#### Directions for this task:
Rewrite the rows from the beginning through the line that contains "click(2082, 65)", with "GUI agent" changed to "interface agent" and everything else kept the same. Leave the pictures out.

#### Data excerpts:
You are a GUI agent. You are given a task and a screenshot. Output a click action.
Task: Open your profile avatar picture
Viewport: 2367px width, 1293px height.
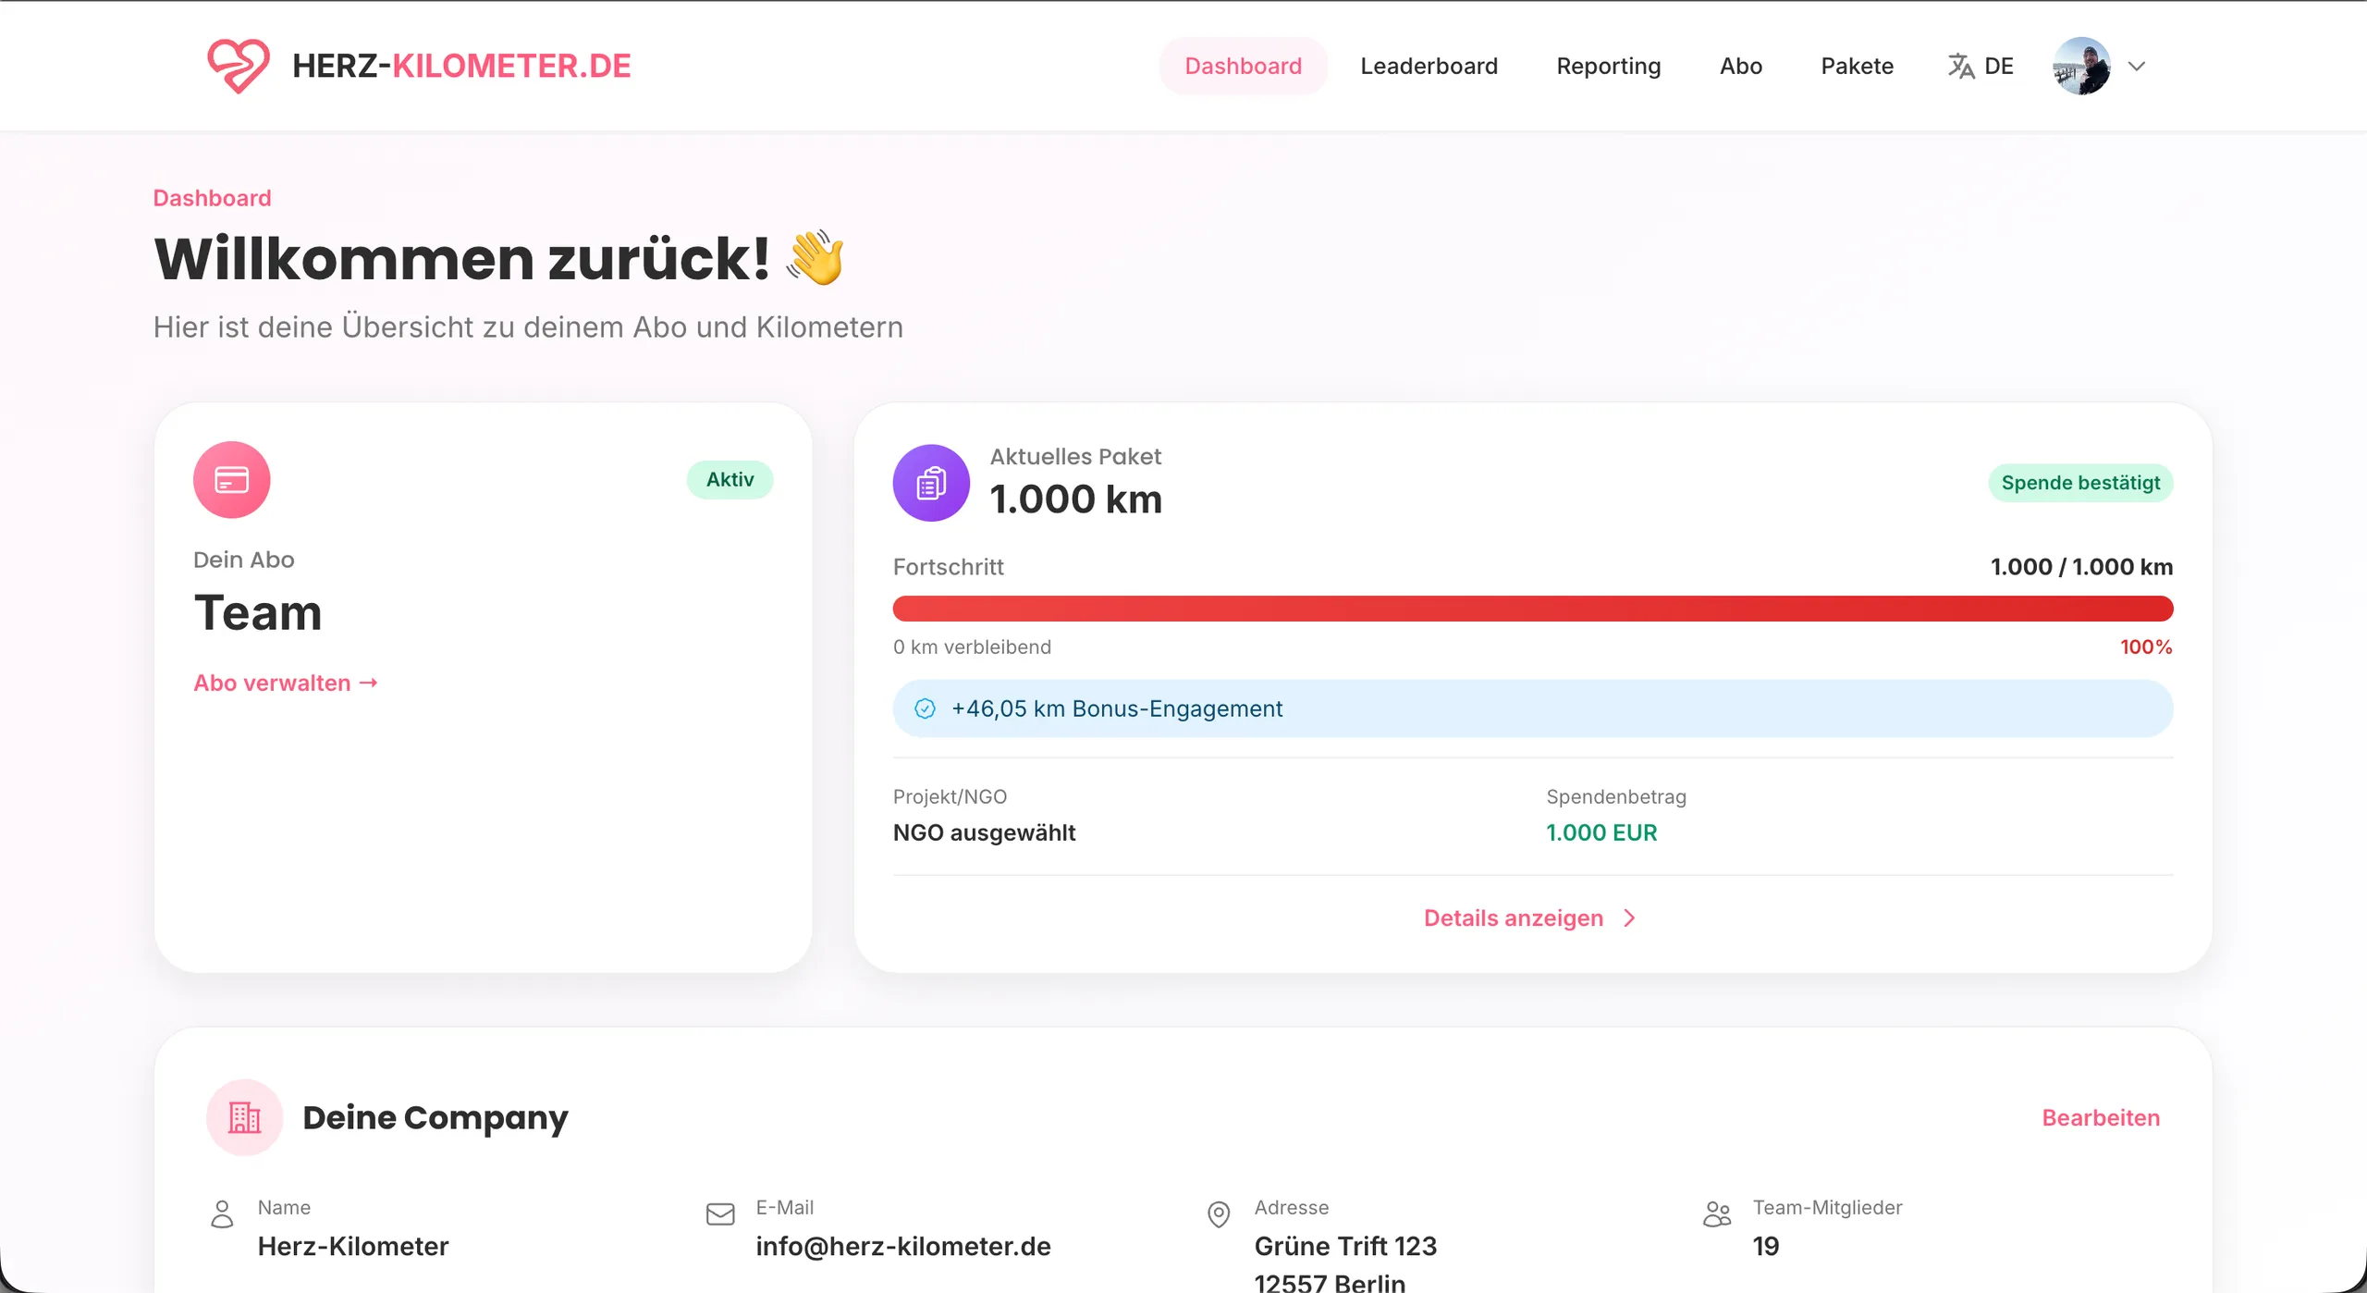click(2082, 65)
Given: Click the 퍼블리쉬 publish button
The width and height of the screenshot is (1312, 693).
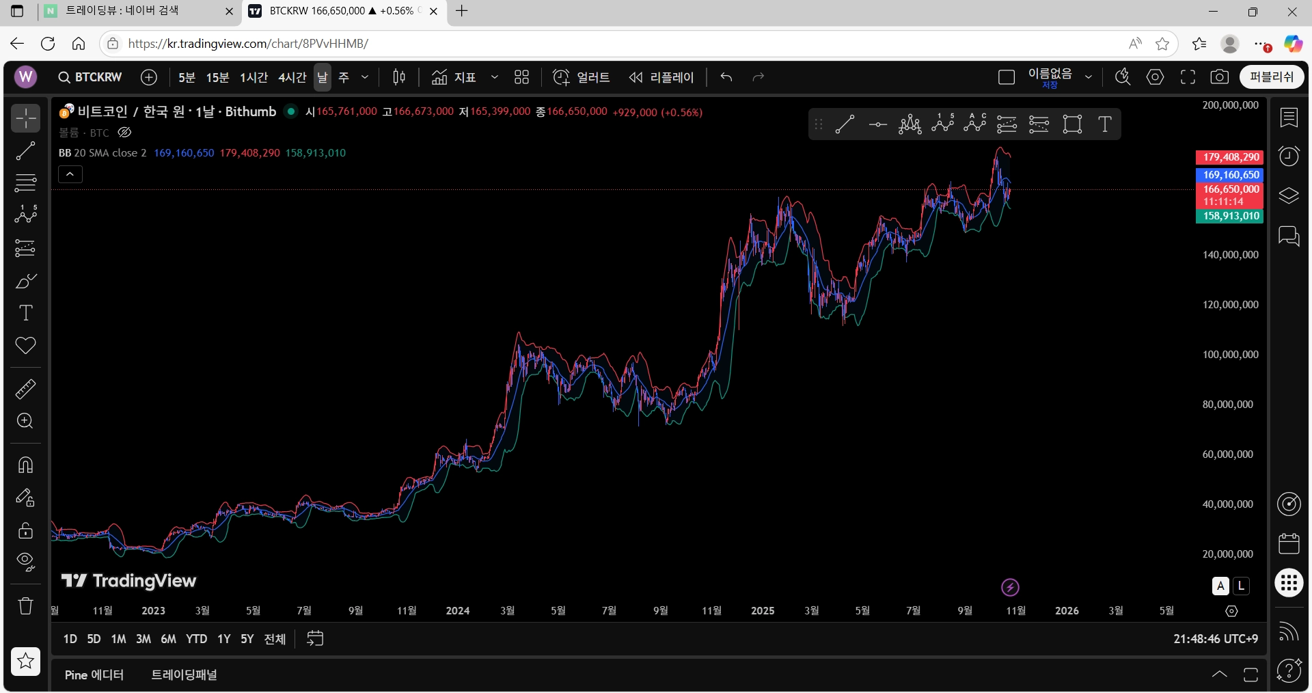Looking at the screenshot, I should pos(1271,77).
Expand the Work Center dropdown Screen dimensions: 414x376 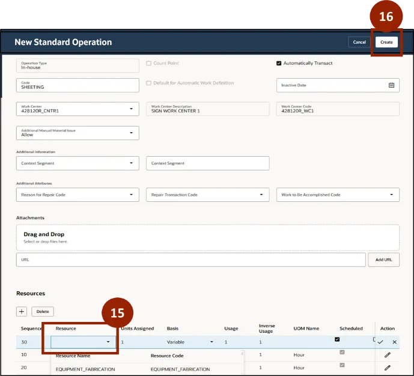(131, 109)
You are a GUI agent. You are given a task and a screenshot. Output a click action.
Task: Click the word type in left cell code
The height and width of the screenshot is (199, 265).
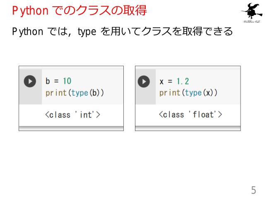point(80,93)
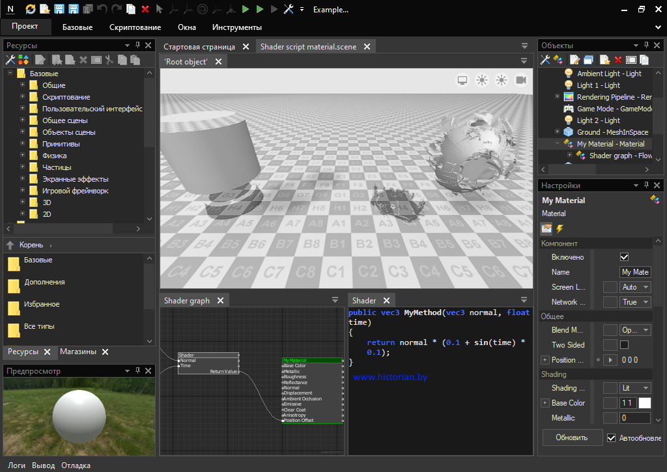Open the Скриптование ribbon tab
667x472 pixels.
point(135,27)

#### Solved exercise:
You are a interface agent. You are given a task and a screenshot. Output a click action.
Task: Open your profile avatar picture
Viewport: 2367px width, 1293px height.
click(2082, 65)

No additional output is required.